[Start of Attachment]

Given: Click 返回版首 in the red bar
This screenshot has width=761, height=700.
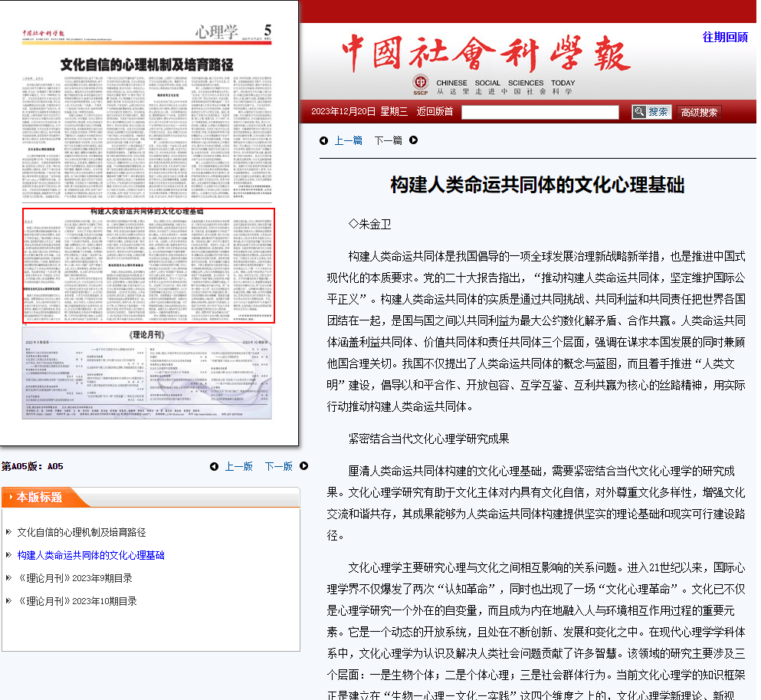Looking at the screenshot, I should 435,112.
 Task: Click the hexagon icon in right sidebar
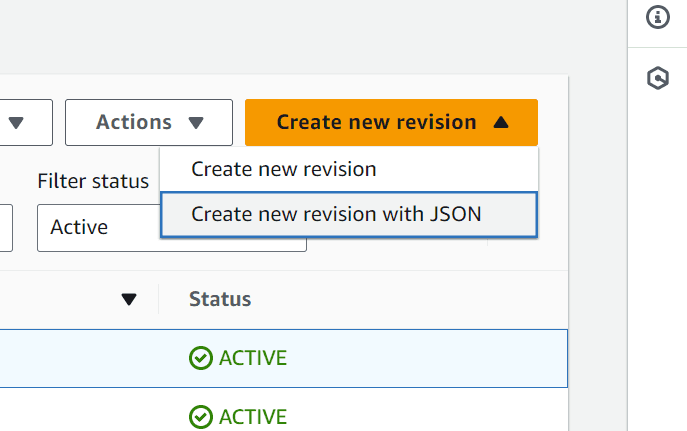pyautogui.click(x=658, y=79)
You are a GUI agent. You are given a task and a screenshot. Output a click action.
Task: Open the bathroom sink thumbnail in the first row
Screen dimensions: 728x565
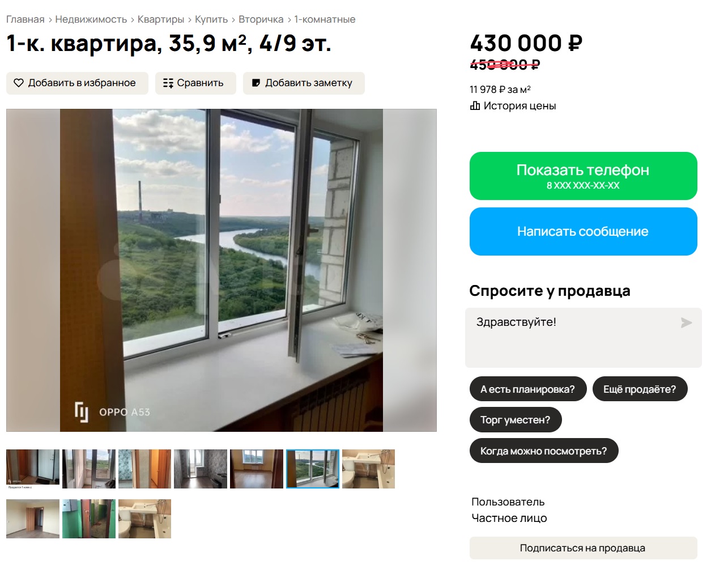[368, 469]
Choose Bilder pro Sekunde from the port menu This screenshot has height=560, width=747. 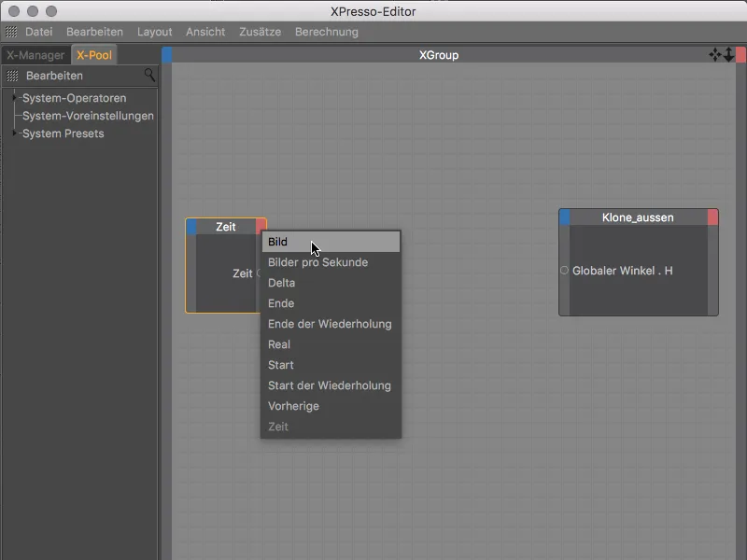point(317,262)
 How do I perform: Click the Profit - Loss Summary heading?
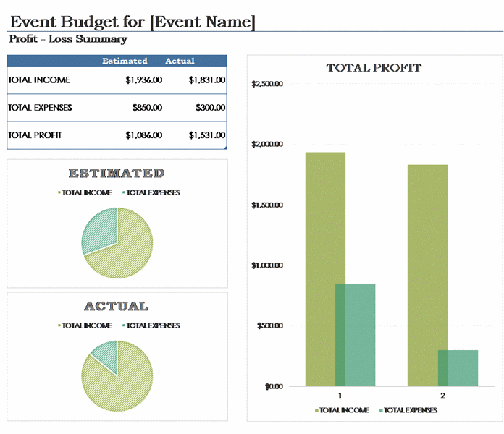click(68, 39)
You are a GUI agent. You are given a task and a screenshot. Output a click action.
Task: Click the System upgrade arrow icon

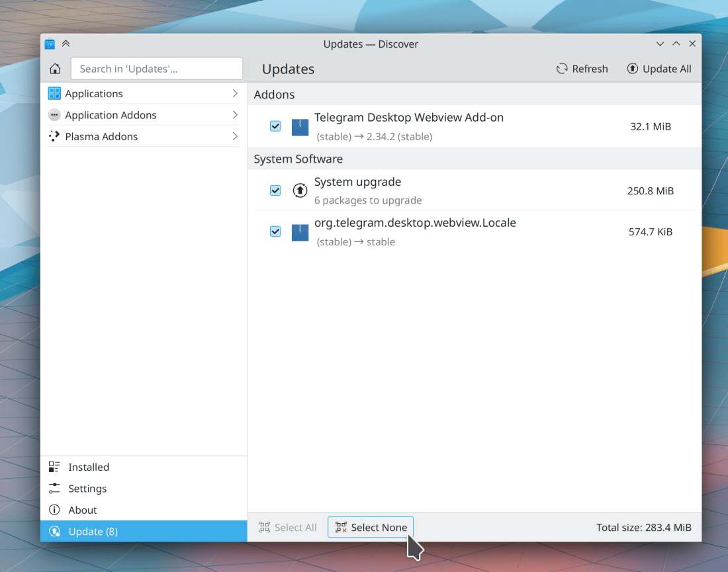(300, 190)
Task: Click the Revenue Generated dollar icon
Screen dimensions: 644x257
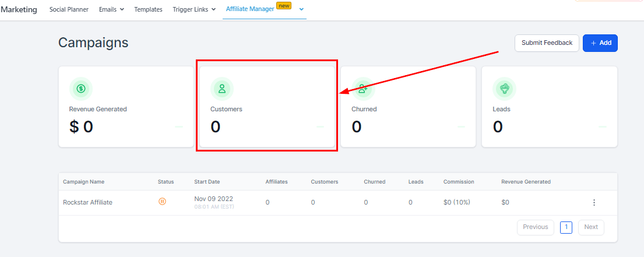Action: coord(81,89)
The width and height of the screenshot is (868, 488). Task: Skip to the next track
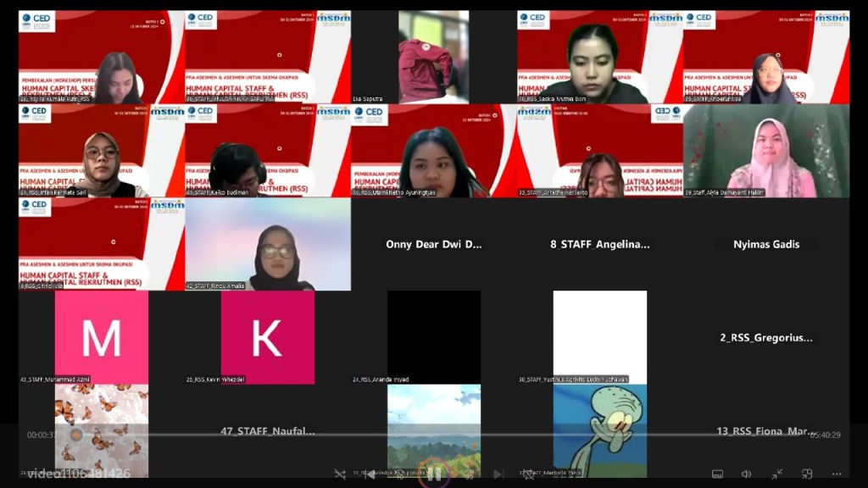[x=498, y=474]
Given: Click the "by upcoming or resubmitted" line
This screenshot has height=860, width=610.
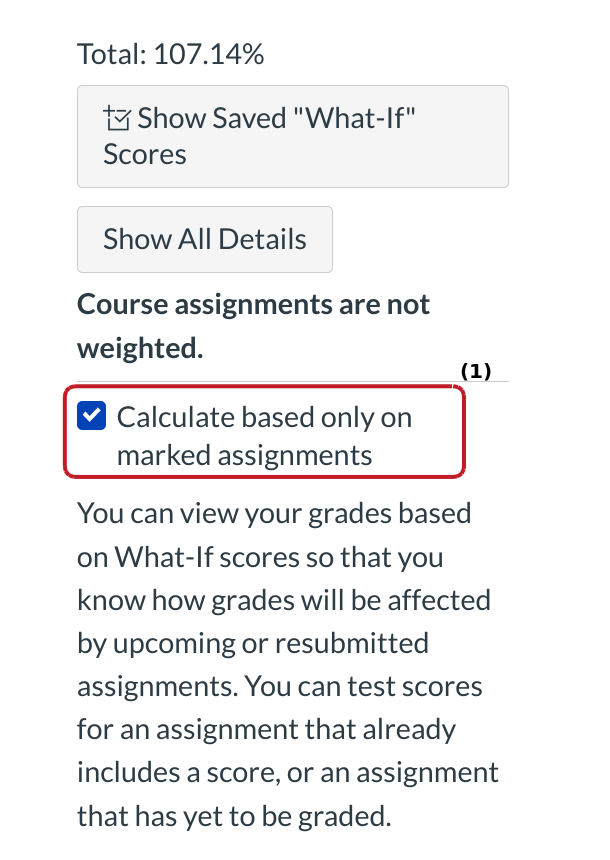Looking at the screenshot, I should (x=252, y=643).
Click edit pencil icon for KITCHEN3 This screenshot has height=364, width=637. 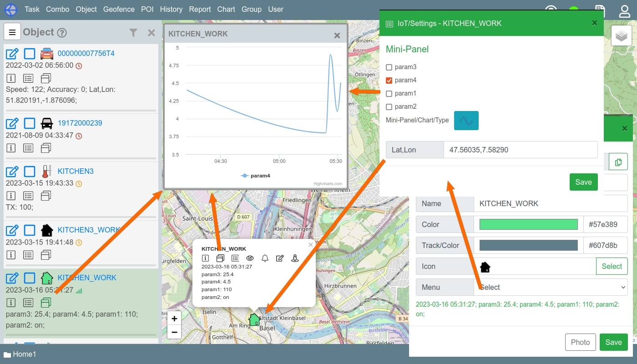click(x=12, y=172)
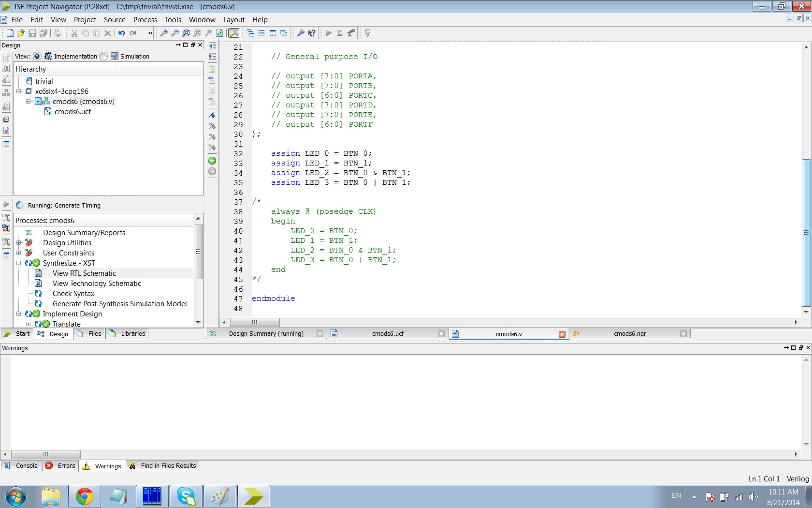Click the Save file toolbar icon
This screenshot has width=812, height=508.
[x=32, y=33]
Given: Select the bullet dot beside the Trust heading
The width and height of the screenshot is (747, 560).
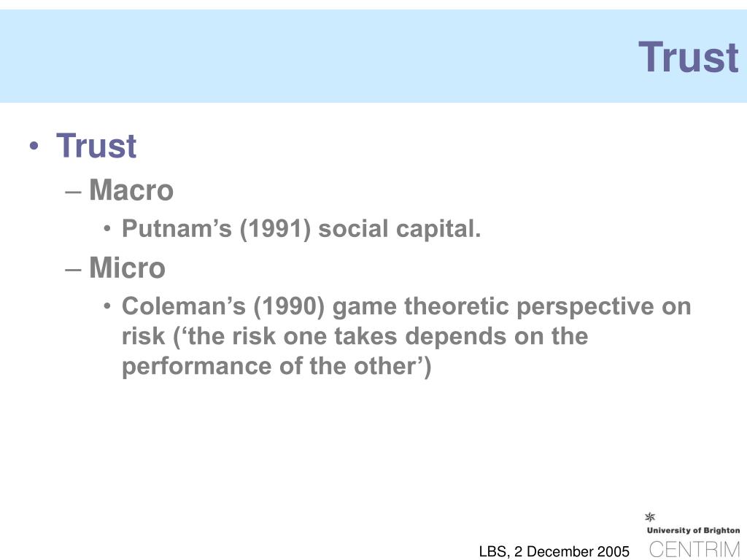Looking at the screenshot, I should [34, 146].
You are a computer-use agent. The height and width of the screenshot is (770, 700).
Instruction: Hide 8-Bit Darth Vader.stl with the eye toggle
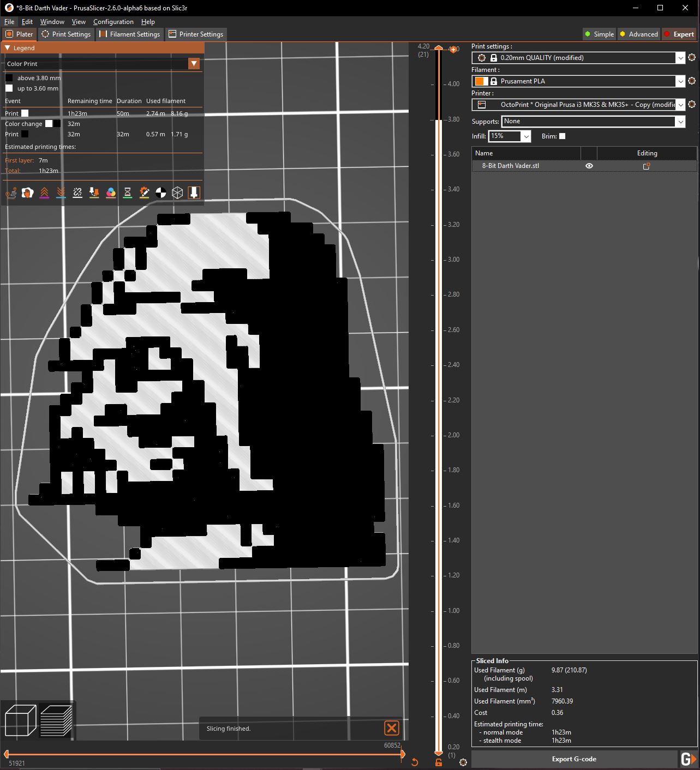point(589,166)
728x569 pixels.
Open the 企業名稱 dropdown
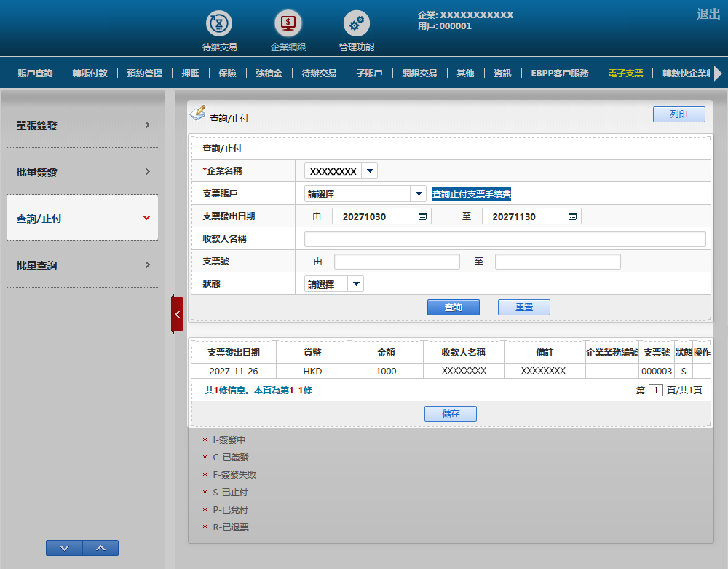(370, 171)
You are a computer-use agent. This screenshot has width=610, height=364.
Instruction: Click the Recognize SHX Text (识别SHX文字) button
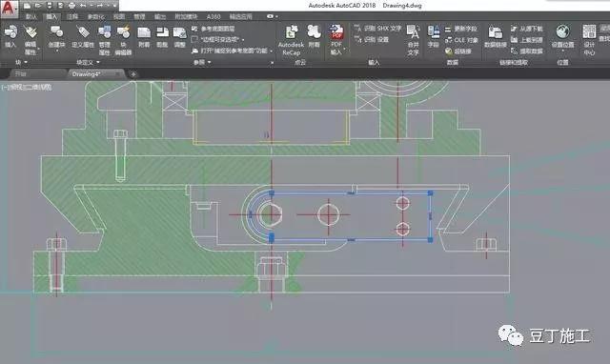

[End of Attachment]

● WORK ITEM: Please write out, word for word, only the lines from the one holding "728x569 pixels." through the end of the records above, with both end lines included and the pictures dropped.

● SOLUTION TO THE EXERCISE:
728x569 pixels.
Open the 企業名稱 dropdown
(370, 171)
You are a computer-use agent. This screenshot has width=610, height=364.
Instruction: Click the Recognize SHX Text (识别SHX文字) button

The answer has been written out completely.